- What you should do
Write out the following lines again, each one copied word for word.

- Supplied information
◆ ◆ ◆ ◆
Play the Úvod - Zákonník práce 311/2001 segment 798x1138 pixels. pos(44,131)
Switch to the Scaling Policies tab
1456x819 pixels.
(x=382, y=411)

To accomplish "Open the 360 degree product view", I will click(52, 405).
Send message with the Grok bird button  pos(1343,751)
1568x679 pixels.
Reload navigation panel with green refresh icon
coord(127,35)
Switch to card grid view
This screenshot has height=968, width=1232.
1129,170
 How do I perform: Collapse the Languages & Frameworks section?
◆ ◆ ◆ ◆
- Task answer
Play the Úvod - Zákonník práce 311/2001 segment 798x1138 pixels. pos(44,131)
Switch to the Scaling Policies tab
1456x819 pixels.
(x=382, y=411)

To accomplish "Open the 360 degree product view", I will click(52, 405).
Send message with the Grok bird button  pos(1343,751)
1568x679 pixels.
Reload navigation panel with green refresh icon
coord(127,35)
Switch to card grid view
This screenshot has height=968, width=1232.
1129,170
 How do I perform: Collapse the Languages & Frameworks section?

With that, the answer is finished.